— Start Entries supplied —

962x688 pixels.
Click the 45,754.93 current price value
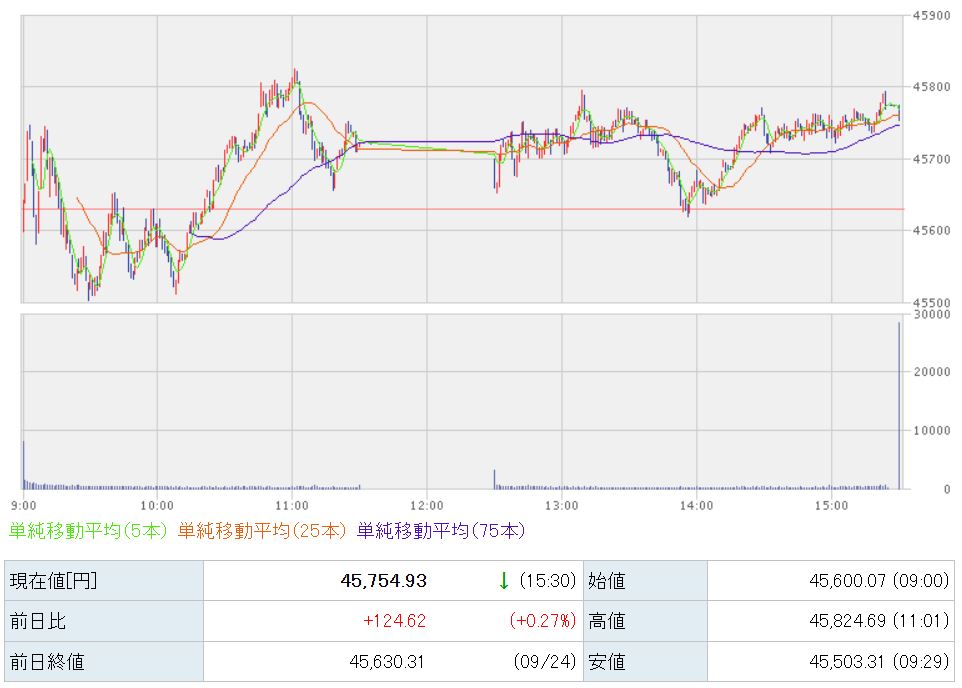[383, 581]
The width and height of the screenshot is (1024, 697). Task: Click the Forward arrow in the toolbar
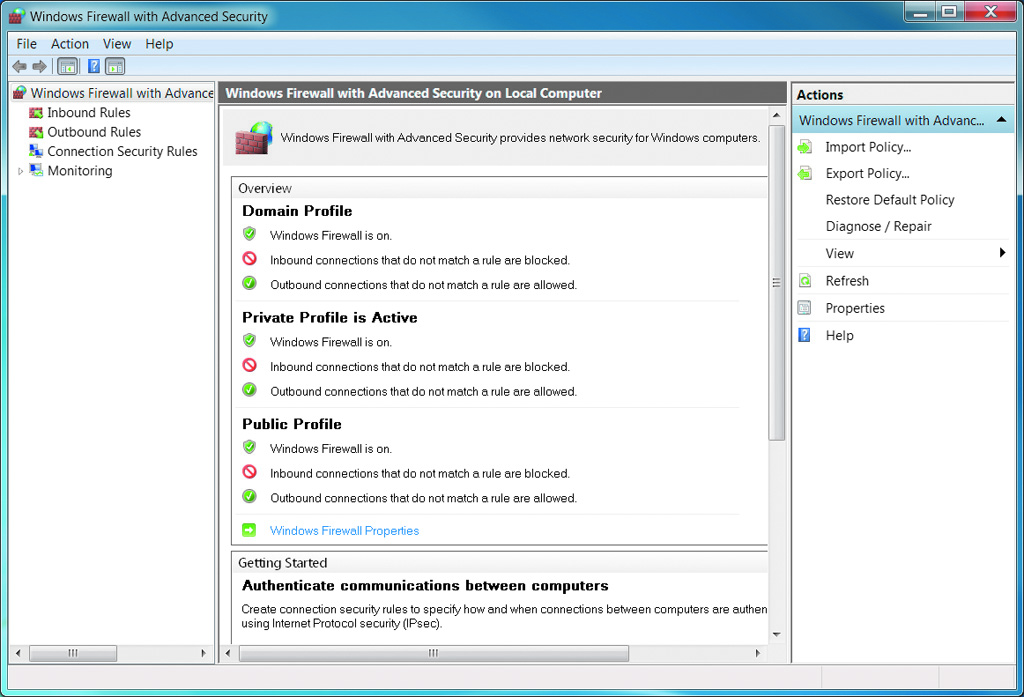(40, 66)
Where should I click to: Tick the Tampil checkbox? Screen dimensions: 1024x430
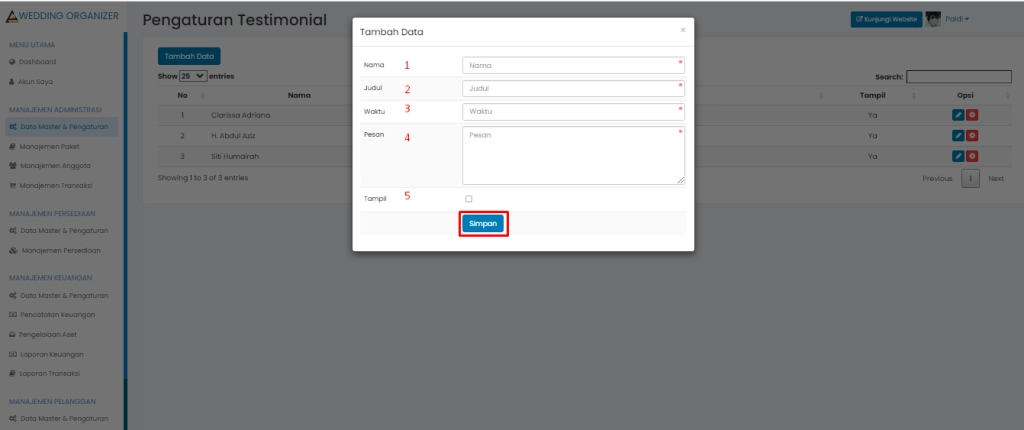pyautogui.click(x=469, y=199)
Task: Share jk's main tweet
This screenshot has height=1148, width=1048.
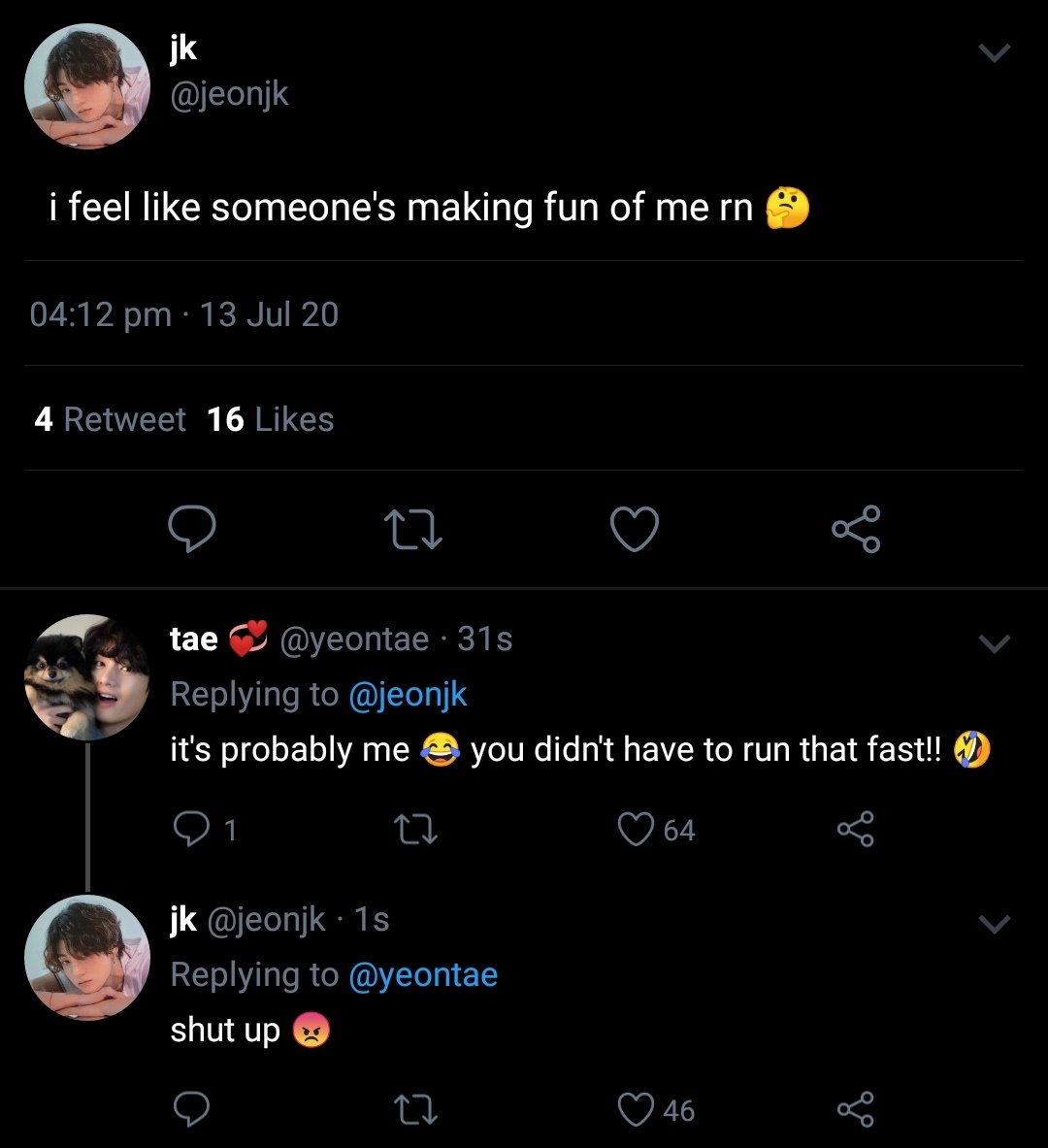Action: click(856, 529)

— End Entries supplied —

* What to produce *
Please rewrite every line of the rows above, requests included, and scale each click coordinate in the answers by 1.5, rounding to whole numbers with halves rounded up. Keep all other numbers and wording unchanged, and leave out the pictures.

* Finished task *
962x688 pixels.
Click the 45,754.93 current price value
[575, 872]
The width and height of the screenshot is (1024, 697). Task: Click the Forward arrow in the toolbar
(60, 99)
Where should I click to: Tick the Tampil checkbox? Screen dimensions: 1024x430
pyautogui.click(x=704, y=299)
Task: Share jk's main tweet
This screenshot has height=1148, width=1048.
Action: click(1284, 794)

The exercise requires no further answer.